• **Data extracts**
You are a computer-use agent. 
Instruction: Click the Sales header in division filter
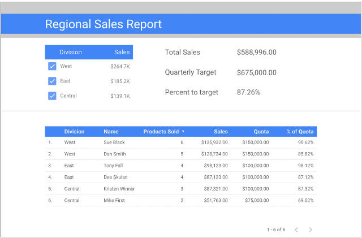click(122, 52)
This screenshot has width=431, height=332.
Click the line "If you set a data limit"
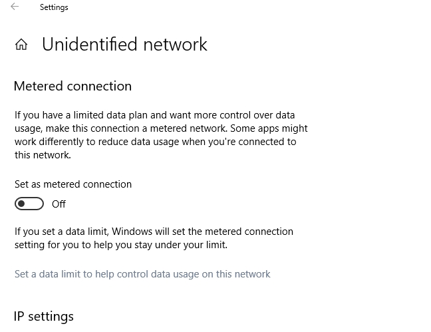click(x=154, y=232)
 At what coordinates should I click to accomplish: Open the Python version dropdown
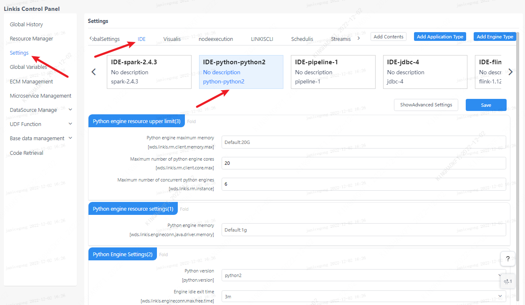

• **Task**
Exactly as they stand, set down all of the entries above, minus every picture.

• **Output of the task**
You are a computer-use agent. 
Instruction: Click the Sales header in division filter
click(122, 52)
This screenshot has width=431, height=332.
Click the line "If you set a data limit"
click(x=154, y=232)
 At what coordinates should I click to accomplish: Open the Python version dropdown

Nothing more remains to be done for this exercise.